Failure to Investigate and Document Resident Neglect Allegations
Penalty
Summary
The deficiency involves the facility’s failure to thoroughly investigate and respond to allegations of neglect made by a resident. Medical record review showed that a hospital consult report, uploaded into the resident’s chart on 12/13/2025, documented that the resident went to the Emergency Department and reported being constantly neglected by the 11 p.m. to 7 a.m. shift, frequently sitting in urine, and having call bells purposely ignored, leading the resident to call 911 for help. The Administrator stated he was not aware of this complaint or of any investigation related to it, despite confirming that such reports of neglect should be brought to his attention and investigated, and that the Emergency Department note had been uploaded by facility staff.
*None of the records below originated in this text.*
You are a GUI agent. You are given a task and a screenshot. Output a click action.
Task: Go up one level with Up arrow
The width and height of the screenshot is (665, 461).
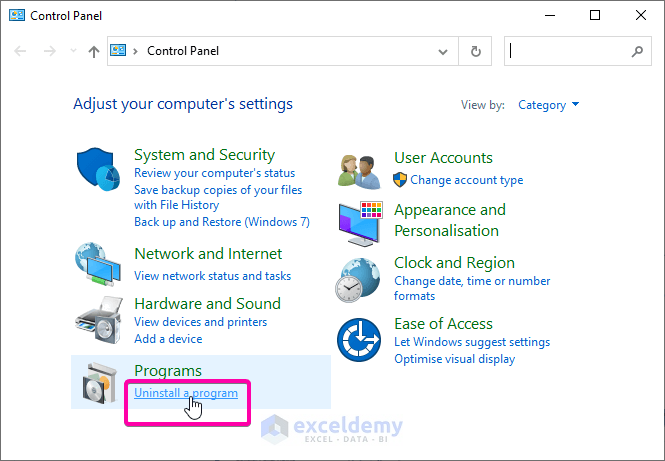coord(94,51)
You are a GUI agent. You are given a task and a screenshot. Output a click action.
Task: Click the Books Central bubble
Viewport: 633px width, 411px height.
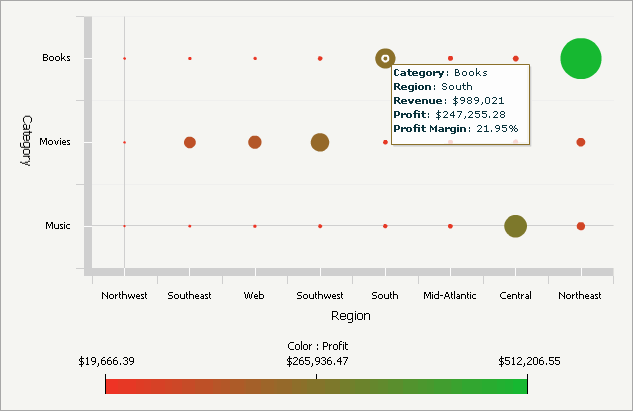pyautogui.click(x=515, y=58)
The DON reported that the admitting nurse should have reviewed the discharge paperwork when the resident returned from the hospital and should have noted the resident’s complaint of neglect. A second deficiency component was identified through review of Facility Reported Incident #2690114, in which the same resident had reported an allegation of neglect and being left in soiled conditions for an extended period. The DON could only provide the initial incident report submitted to the Office of Health Care Quality and was unable to locate any additional documentation or an investigation file for this incident. She stated that a file containing interviews and evidence is normally maintained for each Facility Reported Incident and confirmed that such a folder should exist for this resident but could not be found. The Administrator similarly confirmed that investigation notes and interviews are kept in a folder in a file cabinet and that the previous DON had handled the investigation for this incident, but the investigation file could not be located.